The year Francisco Rodriguez reset the single-season saves record with 62 in 2008, he didn't have one appearance that lasted longer than an inning. 2012 saves leader Jim Johnson lasted longer than one inning only twice. Craig Kimbrel stayed in longer than one inning only once.

We've all heard the gripes. Closers are making more money and—thanks to things like entry songs, nicknames and good old-fashioned showmanship—are bigger stars now than ever before, yet they're also less essential than ever before. More than their teams, closers serve the save statistic itself.

Baseball has obviously enabled this to happen. What's more, we've reached a point where the closer role is so obsessed over that closers are being groomed rather than just, you know, found.

It's not uncommon to see scouting reports that herald prospects as future closers. Kimbrel, for example, was perceived by Baseball America (subscription required) in 2008 to have the "ingredients to become a major league closer." That same year, Jason Motte was characterized as a guy who was a "viable contender for the long-term closer role."

Presently, there are fans in Detroit and pretty much everywhere else who are dying to see Bruce Rondon make good on his potential to be a great closer.

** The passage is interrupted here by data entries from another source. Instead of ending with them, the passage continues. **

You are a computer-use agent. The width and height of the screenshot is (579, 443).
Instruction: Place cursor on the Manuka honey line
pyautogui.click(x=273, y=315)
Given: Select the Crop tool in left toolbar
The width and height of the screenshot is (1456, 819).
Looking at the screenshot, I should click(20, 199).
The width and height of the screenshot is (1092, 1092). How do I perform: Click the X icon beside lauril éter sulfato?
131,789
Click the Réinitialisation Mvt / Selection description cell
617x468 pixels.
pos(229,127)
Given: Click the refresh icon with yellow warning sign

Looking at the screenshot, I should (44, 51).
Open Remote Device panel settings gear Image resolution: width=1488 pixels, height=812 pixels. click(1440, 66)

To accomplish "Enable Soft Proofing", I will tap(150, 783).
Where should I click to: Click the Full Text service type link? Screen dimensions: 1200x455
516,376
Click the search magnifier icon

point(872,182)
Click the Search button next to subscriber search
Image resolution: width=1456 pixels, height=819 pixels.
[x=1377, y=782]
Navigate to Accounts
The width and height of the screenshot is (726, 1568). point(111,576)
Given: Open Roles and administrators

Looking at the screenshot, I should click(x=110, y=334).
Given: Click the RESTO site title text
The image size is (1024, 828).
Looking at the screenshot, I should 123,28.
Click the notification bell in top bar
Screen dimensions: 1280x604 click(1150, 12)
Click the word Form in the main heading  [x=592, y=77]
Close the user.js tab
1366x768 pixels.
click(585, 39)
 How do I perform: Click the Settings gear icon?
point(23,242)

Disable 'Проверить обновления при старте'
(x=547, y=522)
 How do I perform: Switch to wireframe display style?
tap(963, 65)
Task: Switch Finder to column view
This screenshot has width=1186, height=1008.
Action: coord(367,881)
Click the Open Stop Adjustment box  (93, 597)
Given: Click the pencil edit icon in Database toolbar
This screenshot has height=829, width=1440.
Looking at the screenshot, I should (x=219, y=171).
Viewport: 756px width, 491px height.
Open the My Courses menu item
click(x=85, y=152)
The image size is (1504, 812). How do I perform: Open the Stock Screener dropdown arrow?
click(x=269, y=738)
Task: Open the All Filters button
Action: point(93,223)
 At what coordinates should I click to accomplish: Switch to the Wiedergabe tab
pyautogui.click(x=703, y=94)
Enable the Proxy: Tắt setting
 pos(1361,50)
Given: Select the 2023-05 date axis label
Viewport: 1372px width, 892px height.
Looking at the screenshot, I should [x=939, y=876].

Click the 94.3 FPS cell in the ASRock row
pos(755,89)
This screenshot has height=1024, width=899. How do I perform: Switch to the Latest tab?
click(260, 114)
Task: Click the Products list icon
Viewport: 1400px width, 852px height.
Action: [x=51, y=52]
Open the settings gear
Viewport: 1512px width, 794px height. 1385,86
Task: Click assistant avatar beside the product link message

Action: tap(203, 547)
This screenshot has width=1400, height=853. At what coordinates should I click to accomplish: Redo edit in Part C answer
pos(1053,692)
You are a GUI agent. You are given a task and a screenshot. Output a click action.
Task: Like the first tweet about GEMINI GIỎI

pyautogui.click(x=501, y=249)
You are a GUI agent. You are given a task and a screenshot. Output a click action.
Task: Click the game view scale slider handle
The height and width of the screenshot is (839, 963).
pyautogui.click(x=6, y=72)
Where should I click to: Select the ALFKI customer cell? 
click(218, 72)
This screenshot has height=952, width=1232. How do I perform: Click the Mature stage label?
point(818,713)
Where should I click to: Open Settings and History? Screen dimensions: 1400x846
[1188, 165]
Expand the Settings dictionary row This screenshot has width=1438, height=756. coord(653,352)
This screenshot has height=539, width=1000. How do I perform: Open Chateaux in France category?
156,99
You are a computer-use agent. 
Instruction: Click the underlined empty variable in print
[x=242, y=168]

When Rivera hangs up his spikes, maybe it will be time for Yankees closer prospect Mark Montgomery to take up the job. 

The idea of a closer was once a novelty. Then it was a good idea. Then closers were essential. Now they're mass-produced and might as well come shrink-wrapped.

Behold the evolutionary process. Next step: Cyborgs.

[Crosses fingers.]

 

Note: Stats courtesy of Baseball-Reference.com unless otherwise noted.